• Source:
%%
Du 23 juin au 23 juillet 2020, Part Two: The moon nearly at the full. The team horse goes astray (2019), un film de Rosalind Nashashibi, avec la participation d'Elena Narbutaitė, accessible en ligne dans le cadre du programme Windows (18 rue du Château).

The moon nearly at the full. The team horse goes astray, c’est la suite d’un seul et même projet initié en 2017, un film qui se transformerait directement avec Rosalind Nashashibi et ses ami·e·s, ses proches qui figurent à l’écran, en dialogue avec un récit de science-fiction.

The team horse goes astray, c’est la réponse aux conversations entretenues par Elena et Rosalind durant la première partie. «Comment la vie peut-elle être façonnée, formée, questionnée? Jouée et être réelle», écrit Elena.(1)

C’est le moment où la perte de linéarité évoquée par la parole commence à se faire sentir sur les corps. C’est le cheval d’équipe qui s’égare, la mission qui tourne peut-être à l’échec tout en gardant les yeux vers l’avant, vers un horizon, vers la neige qui va tomber.
%%
• Exercices à réaliser:
A – Répondez aux questions suivantes à partir du texte sur le film de Rosalind Nashashibi.
(i) Pendant quelle période le film est-il accessible en ligne ?
(ii) En quelle année le projet a-t-il été initié ?
(iii) Qui écrit la phrase « Comment la vie peut-elle être façonnée, formée, questionnée? » ?
B – Recopiez le passage du texte sur le film de Rosalind Nashashibi qui commence par « Du 23 juin au » et se termine par « rue du Château). ».
C – Poursuivez le texte sur le film de Rosalind Nashashibi au-delà de sa dernière phrase.

• Données extraites:
%%
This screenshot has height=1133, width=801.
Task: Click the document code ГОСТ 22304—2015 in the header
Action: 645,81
%%
%%
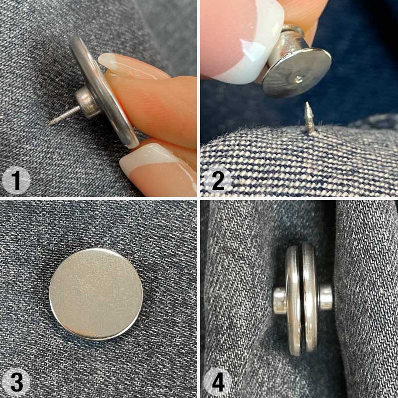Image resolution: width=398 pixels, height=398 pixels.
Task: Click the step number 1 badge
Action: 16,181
%%
• Réponses fournies:
A –
(i) Du 23 juin au 23 juillet 2020.
(ii) En 2017.
(iii) Elena.

B –
Du 23 juin au 23 juillet 2020, Part Two: The moon nearly at the full. The team horse goes astray (2019), un film de Rosalind Nashashibi, avec la participation d'Elena Narbutaitė, accessible en ligne dans le cadre du programme Windows (18 rue du Château).

C –
Avant ma naissance
Le lilas était en fleurs

[Vous le connaissez?]
Et à ma mort
Il s’épanouira comme jadis
Au soleil comme au vent
Les pétales s’envoleront
S’éparpilleront comme du sable
En recouvrant mon cœur.

Ce poème énoncé dans le film est écrit par la poète lituanienne Salomėja Nėris. Lorsque je prends contact avec Elena pour lui proposer cet échange avec Rosalind, il y a cette coïncidence, elle recherchait les mots exacts de ce poème et notre proposition arrivait naturellement dans la continuité de ses pensées. Le relisant, je pense à une œuvre d'Elena dans l'exposition Between Ears, New Colours: Sun, un laser réalisé avec la complicité de scientifiques projetant un faisceau invisible qui au contact d'un mur se propage en un point solaire. Mes yeux perçoivent une brume, une matière lumineuse faite de points indistincts, une surface neigeuse: "Snow is coming". Cet état de latence dans le film de Rosalind s'approche de l'état dans lequel je me trouve lorsque j'observe le laser d'Elena.

À la fin du film, le soleil couché, la caméra de Rosalind suit lentement la ligne d’horizon qui scinde l'écran en deux. Penser l’horizon m’amène souvent à certaines peintures que j'ai pu découvrir en Bretagne (2), présentées parfois verticalement ces toiles apparaissent dès lors comme des portes, des interstices qui sollicitent les possibilités de plonger notre regard, nos pensées dans ce trait, ce pli.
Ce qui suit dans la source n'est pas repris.